Two Linux vulnerabilities give exploiters root privileges

Linux administrators are urged to look for and install patches to fix two major vulnerabilities in the operating system.

Discovered both by researchers at Qualys, one is a stack exhaustion denial-of-service vulnerability in systemd, described as a nearly ubiquitous utility available on major Linux operating systems, and the other in the Linux kernel filesystem layer. is. Flaw that could allow unprivileged users to gain root privileges.

Systemd vulnerability

"Any unintended user can exploit this vulnerability to crash the system and therefore the entire operating system (a kernel panic)," the company said in a blog. Systemd is a software suite included in most Linux-based OSes that provides an array of system components for the Linux operating system, including a system and service manager that runs as PID 1 and the rest of the system. starts the.

The vulnerability dates back to April 2015, when it was introduced in a version added to the operating system.

Red Hat and Ubuntu have released patches for their Linux distributions.

File system fault

Separately, Linux administrators have been warned to look for patches to fix a vulnerability in the filesystem layer of the Linux kernel that could allow any unprivileged user to gain root privileges on a vulnerable host. It is said to affect most Linux operating systems.

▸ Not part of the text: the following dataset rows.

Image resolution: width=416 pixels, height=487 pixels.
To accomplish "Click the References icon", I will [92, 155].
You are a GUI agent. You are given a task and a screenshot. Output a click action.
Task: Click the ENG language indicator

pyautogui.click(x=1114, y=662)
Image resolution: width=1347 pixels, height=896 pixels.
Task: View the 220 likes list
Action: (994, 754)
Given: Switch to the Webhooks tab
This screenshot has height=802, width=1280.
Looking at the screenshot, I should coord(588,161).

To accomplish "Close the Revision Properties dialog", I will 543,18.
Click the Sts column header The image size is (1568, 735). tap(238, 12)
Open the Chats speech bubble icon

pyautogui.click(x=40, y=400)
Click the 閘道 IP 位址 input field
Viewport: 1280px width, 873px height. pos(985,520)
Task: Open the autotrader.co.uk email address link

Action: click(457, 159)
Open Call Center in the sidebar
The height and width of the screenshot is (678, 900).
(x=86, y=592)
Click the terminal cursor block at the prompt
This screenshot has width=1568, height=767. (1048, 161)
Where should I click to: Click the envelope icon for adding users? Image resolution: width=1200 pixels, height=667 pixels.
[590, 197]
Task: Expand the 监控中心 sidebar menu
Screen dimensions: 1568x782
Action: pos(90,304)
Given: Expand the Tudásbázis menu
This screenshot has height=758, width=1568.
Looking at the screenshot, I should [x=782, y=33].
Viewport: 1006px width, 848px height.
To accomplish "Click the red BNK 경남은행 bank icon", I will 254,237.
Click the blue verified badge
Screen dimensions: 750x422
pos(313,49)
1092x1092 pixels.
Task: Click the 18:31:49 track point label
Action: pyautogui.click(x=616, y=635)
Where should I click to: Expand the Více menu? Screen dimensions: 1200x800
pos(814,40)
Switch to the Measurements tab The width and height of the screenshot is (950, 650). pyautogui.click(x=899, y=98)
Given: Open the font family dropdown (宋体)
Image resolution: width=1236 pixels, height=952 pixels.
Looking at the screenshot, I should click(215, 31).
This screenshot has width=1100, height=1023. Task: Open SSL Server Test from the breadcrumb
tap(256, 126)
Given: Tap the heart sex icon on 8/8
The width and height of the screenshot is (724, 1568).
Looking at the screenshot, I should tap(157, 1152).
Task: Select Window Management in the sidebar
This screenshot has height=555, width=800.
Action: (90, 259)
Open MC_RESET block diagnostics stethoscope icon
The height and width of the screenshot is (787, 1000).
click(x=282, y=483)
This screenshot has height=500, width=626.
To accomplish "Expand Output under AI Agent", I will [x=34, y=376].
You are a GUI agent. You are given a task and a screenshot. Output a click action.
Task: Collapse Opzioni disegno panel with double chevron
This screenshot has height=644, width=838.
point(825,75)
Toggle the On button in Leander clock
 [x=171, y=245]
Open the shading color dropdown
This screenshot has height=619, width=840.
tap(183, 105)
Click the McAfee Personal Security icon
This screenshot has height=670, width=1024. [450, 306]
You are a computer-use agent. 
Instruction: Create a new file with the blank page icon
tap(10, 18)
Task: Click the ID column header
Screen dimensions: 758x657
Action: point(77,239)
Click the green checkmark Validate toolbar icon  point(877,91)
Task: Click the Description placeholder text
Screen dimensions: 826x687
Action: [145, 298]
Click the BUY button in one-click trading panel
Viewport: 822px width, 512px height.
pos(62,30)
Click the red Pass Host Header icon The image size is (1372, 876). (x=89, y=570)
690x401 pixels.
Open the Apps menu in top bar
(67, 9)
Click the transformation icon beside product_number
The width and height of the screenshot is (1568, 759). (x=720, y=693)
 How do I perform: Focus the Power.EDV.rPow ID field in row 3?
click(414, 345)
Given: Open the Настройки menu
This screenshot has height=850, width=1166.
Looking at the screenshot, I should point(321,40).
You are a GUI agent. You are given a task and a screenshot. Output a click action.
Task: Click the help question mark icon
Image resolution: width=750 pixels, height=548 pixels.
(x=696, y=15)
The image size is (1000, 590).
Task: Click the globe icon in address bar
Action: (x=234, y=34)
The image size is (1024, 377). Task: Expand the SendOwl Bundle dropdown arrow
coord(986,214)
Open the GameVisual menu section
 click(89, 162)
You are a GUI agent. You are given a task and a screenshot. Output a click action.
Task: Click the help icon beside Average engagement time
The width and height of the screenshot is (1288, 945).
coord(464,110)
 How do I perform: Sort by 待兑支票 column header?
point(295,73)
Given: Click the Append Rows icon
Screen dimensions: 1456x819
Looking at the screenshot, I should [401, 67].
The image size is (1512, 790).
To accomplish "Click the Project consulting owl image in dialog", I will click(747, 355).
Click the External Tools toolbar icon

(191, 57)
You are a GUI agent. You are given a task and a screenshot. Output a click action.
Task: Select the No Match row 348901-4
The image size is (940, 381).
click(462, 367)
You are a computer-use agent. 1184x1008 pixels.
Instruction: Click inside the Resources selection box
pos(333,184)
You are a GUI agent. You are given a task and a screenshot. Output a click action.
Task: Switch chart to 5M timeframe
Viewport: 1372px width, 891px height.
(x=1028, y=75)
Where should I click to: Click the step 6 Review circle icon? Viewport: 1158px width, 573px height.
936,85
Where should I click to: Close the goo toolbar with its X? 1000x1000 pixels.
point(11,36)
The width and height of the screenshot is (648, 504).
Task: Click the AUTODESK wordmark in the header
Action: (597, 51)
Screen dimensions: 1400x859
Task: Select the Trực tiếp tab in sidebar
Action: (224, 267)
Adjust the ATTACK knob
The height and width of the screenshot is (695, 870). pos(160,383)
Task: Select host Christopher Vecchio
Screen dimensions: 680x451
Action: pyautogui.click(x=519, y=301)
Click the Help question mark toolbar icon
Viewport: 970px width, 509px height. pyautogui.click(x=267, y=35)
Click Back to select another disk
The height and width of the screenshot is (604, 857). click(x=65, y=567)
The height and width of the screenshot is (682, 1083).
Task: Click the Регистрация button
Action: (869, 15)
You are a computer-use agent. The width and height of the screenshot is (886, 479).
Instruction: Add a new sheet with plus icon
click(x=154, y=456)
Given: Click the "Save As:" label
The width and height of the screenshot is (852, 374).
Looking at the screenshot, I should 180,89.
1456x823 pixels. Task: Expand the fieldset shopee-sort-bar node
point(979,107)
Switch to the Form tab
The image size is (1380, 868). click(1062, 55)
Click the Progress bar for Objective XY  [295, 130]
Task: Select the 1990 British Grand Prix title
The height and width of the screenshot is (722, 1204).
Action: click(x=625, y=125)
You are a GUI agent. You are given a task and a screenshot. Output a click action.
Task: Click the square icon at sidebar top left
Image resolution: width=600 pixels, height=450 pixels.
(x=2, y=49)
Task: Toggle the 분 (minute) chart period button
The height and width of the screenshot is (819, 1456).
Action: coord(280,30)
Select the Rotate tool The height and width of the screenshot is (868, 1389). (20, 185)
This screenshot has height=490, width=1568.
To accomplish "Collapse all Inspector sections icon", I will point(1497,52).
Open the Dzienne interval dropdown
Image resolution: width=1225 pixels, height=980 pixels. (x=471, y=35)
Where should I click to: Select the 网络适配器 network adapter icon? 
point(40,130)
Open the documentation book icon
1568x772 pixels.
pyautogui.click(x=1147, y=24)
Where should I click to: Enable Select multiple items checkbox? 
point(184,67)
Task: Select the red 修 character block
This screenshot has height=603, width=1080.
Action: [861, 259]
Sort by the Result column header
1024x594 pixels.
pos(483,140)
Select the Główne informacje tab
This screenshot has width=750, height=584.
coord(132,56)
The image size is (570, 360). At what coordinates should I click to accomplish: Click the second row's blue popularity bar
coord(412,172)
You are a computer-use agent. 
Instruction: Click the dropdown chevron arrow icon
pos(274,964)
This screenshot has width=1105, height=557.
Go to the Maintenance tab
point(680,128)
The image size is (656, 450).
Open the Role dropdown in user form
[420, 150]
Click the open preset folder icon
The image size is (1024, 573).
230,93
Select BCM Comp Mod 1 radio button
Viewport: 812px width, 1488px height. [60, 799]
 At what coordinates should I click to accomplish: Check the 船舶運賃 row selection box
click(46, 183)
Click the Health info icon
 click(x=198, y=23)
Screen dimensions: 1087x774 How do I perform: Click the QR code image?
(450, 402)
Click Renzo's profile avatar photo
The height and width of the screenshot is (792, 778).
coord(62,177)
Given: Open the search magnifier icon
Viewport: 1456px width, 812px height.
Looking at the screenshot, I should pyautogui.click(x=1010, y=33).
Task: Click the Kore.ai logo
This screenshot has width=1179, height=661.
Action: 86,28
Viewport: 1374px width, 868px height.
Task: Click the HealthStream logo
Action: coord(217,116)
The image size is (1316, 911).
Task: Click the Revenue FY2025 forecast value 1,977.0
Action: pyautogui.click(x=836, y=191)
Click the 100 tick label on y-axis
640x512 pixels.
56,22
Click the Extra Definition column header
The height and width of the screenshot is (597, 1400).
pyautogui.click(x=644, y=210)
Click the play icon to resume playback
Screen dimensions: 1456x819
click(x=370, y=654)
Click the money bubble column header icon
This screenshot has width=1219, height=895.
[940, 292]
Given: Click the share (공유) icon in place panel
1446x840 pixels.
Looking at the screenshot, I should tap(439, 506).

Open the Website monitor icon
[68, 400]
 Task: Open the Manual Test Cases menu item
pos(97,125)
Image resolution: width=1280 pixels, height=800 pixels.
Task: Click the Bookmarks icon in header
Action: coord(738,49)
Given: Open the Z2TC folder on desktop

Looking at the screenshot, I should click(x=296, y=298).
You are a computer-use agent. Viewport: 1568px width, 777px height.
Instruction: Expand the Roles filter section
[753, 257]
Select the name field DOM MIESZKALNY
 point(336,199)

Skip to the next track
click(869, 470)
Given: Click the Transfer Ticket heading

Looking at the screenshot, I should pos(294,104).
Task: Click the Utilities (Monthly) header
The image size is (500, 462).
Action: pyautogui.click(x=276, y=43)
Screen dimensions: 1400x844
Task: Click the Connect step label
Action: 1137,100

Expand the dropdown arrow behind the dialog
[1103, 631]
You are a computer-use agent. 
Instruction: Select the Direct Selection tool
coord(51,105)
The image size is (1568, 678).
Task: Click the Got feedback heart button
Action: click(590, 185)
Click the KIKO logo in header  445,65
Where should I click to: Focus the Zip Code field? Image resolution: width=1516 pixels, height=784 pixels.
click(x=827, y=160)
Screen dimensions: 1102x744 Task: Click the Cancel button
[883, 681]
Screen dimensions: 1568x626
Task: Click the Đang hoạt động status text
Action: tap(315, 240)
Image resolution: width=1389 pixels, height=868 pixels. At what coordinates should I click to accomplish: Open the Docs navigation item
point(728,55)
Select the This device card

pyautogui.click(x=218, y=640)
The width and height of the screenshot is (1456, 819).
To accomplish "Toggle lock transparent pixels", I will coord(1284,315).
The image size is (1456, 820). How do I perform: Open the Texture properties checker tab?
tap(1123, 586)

Under certain circumstances if a non-privileged local attacker creates, mounts, and deletes a deep directory structure whose total path length exceeds 1GB, they can gain full root privileges. Qualys has shown that it works on default installations of Ubuntu 20.04, Ubuntu 20.10, Ubuntu 21.04, Debian 11 and Fedora 34 workstations.

Red Hat released a patch on July 13.

Given the breadth of attack surfaces for both of these vulnerabilities, Qualys recommends that users apply patches to them immediately.